В том моем частном случае – донести, а не уронить и не сбросить.
Лично я ничего не помню – только по рассказам других. Все попытки перехватить у него ношу или хотя бы подсобить, отвергал с презрением. Взмок весь, а донес. Как тот греческий гонец, который добежав с депешей, упал замертво. Вот и ты – все делал сверх своих возможностей, хоть и говорил, что fatum non penis, in manus non recipis.
– В вольном переводе: выше х*я не прыгнешь, да?
Основное твое занятие – от рождения до смерти.
Женитьбу включая.
Запрет был не только на курение и алкоголь, но и на секс.
– Ты биограф или соитолог? – опять вмешивается он из могилы.
– А ты сам? Отрицал секс, противопоставляя ему работу, а кончил его апологетикой, воспев собственный пенис! – имею в виду уже упомянутый стишок.
– Not so elementary, Watson.
Снизойдя к просьбе покойника, накладываю замок на уста мои.
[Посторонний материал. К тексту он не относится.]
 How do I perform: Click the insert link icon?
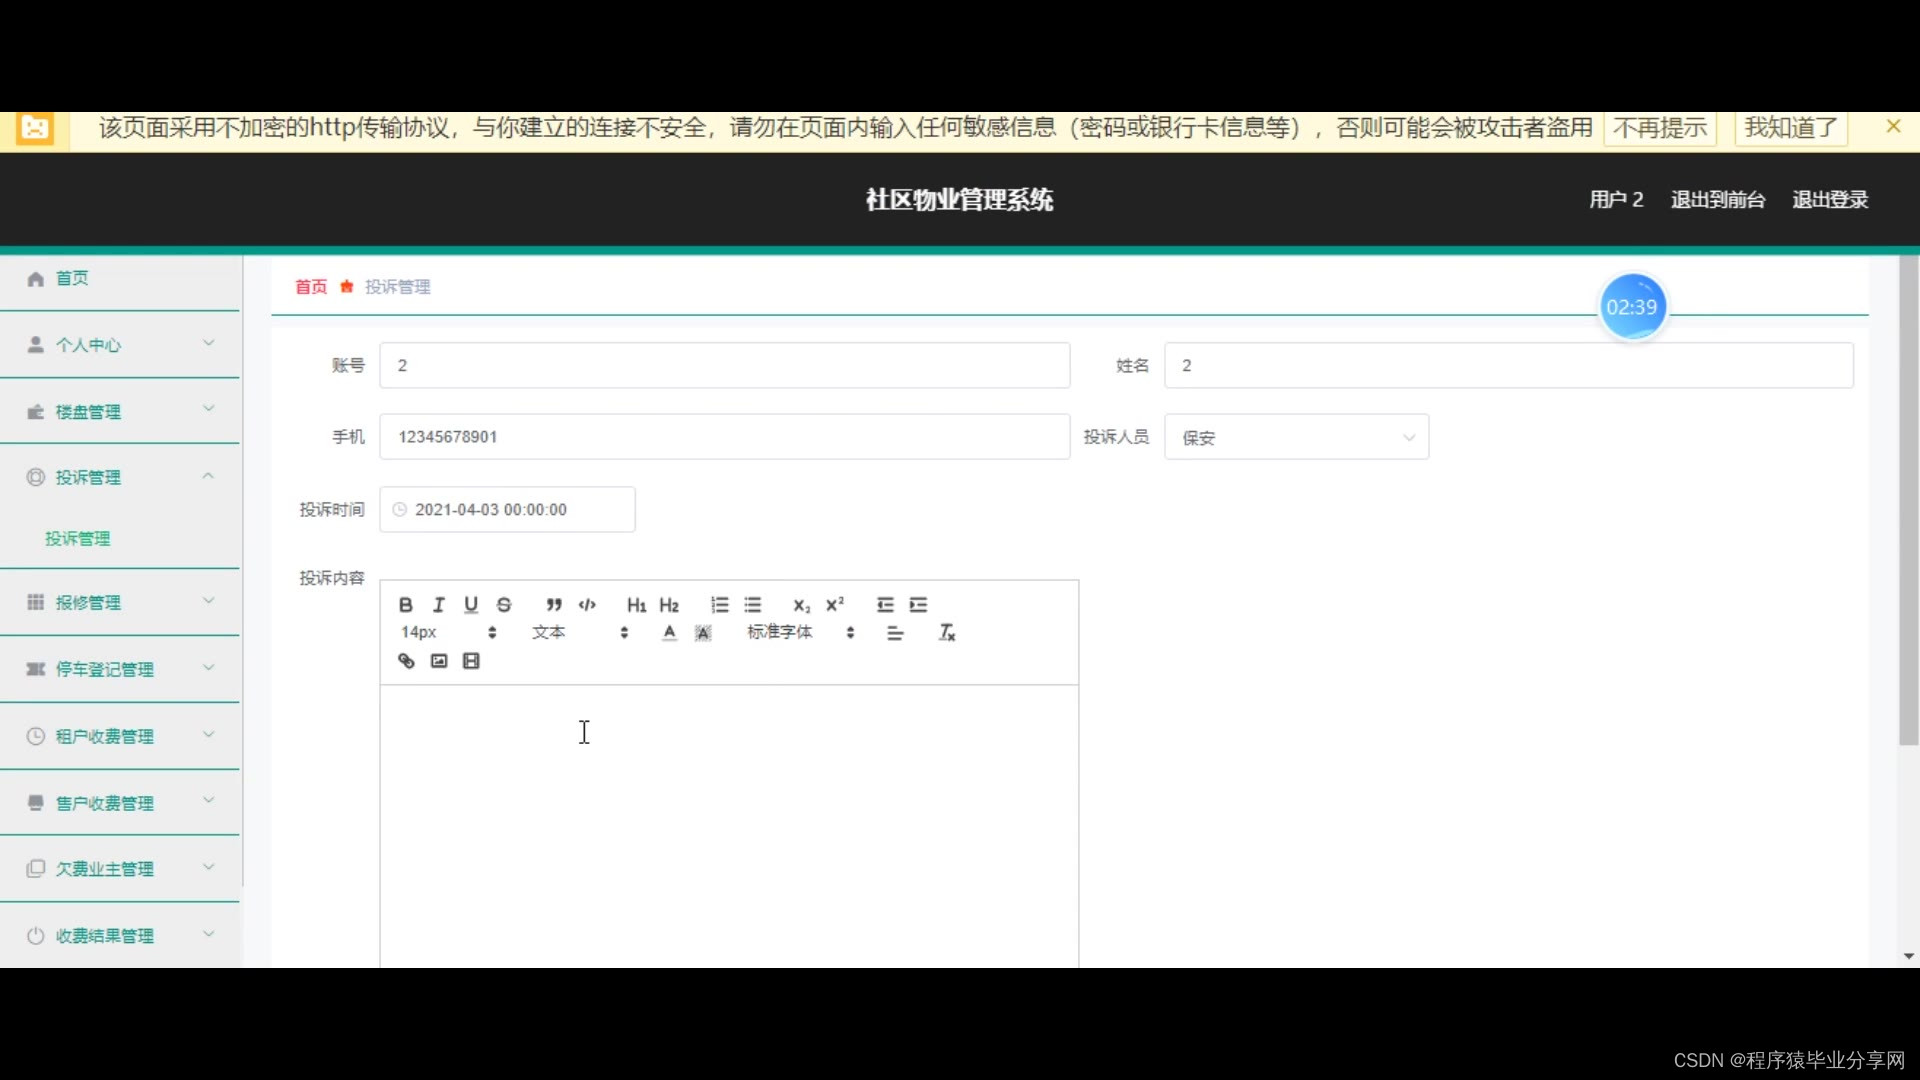click(x=406, y=661)
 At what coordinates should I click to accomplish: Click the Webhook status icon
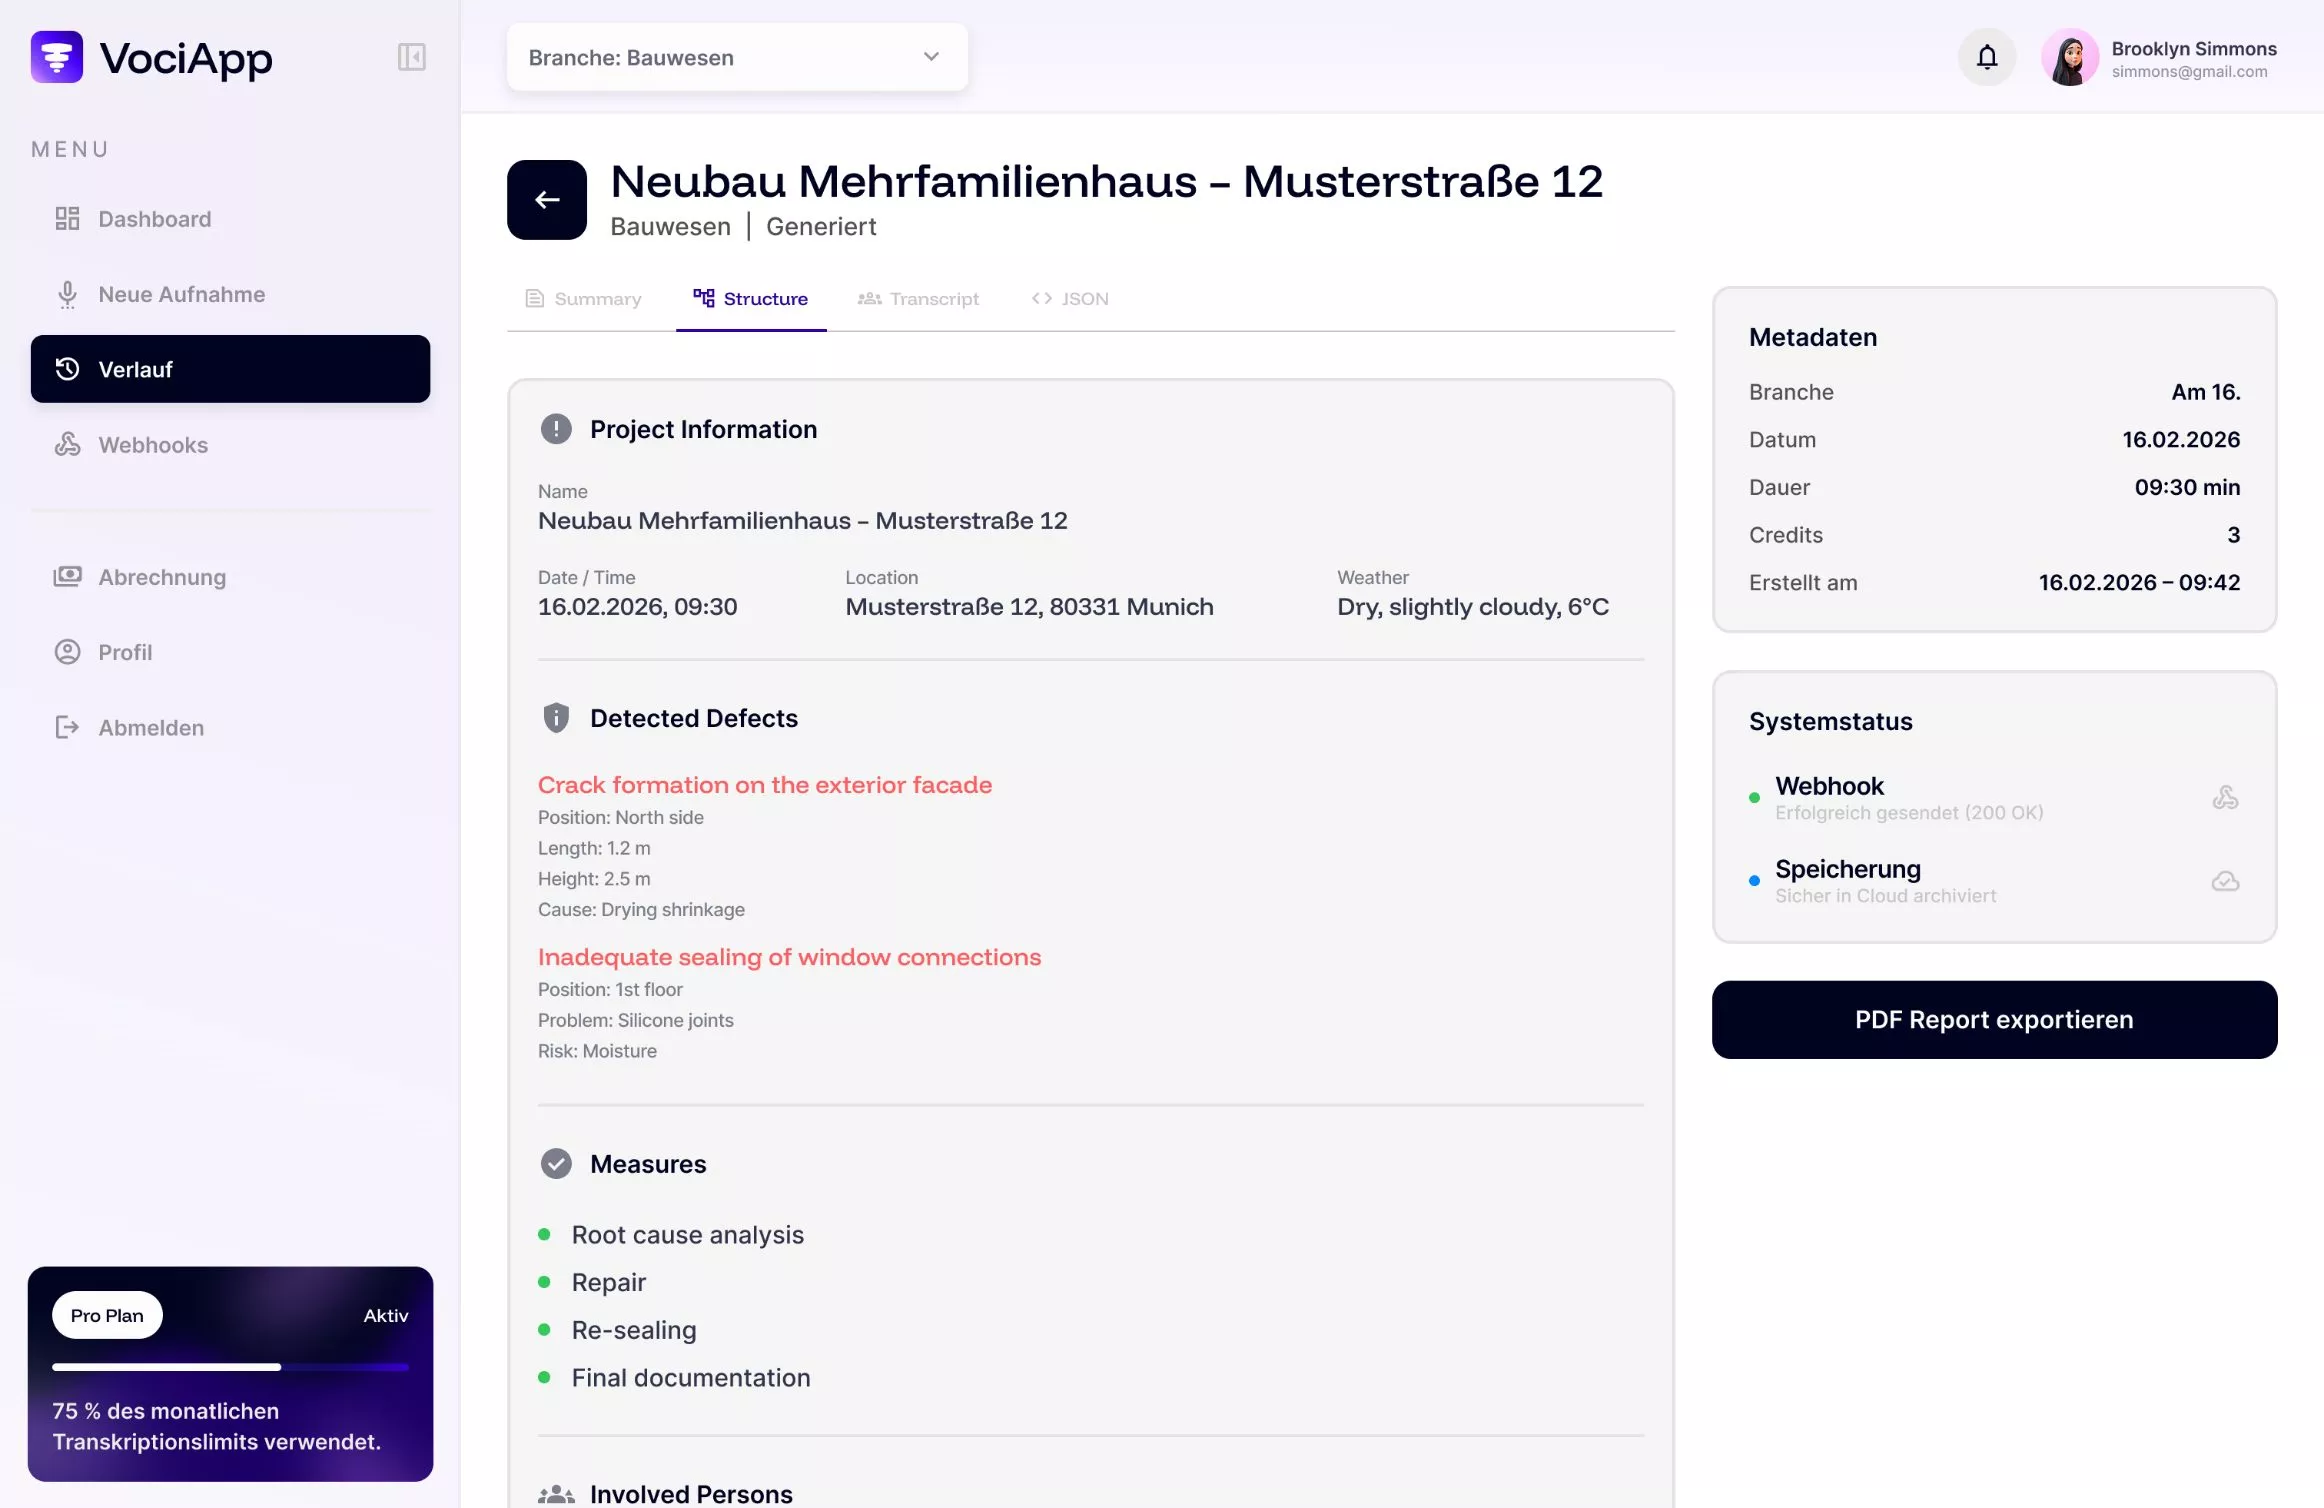tap(2224, 798)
Не в обиду твоей вдове будет сказано (тебе – тем более), но в принципе тебе было без разницы с кем и на ком – для реванша сгодилась бы любая. Женитьба как доказательство нелюбви: потому и женюсь, что больше не люблю. Свобода от любви, и как следствие этой свободы – семейные узы. Пусть даже далекий слабый отсвет той изначальной ты и узрел своим третьим, метафизическим глазом – в масти, в имени: Марины – в Марии, Лилит – в Еве. О том, что Адам однолюб, и Ева – жена, а не возлюбленная, и ежу понятно. Безумная, отчаянная надежда мгновенного старика, каким ты стал, израсходовавшись к 50, – начать жизнь сначала. Vita nuova! Хотя не это тебя сгубило, мама не в курсе. Твою женитьбу переживала тяжелее, чем твою смерть, – вот и придумала, что надорвался. Не в том смысле, что она заездила тебя до смерти. А слухи «привожу лишь затем, чтобы ничего не пропустить, а не оттого, что считаю их истинными или правдоподобными».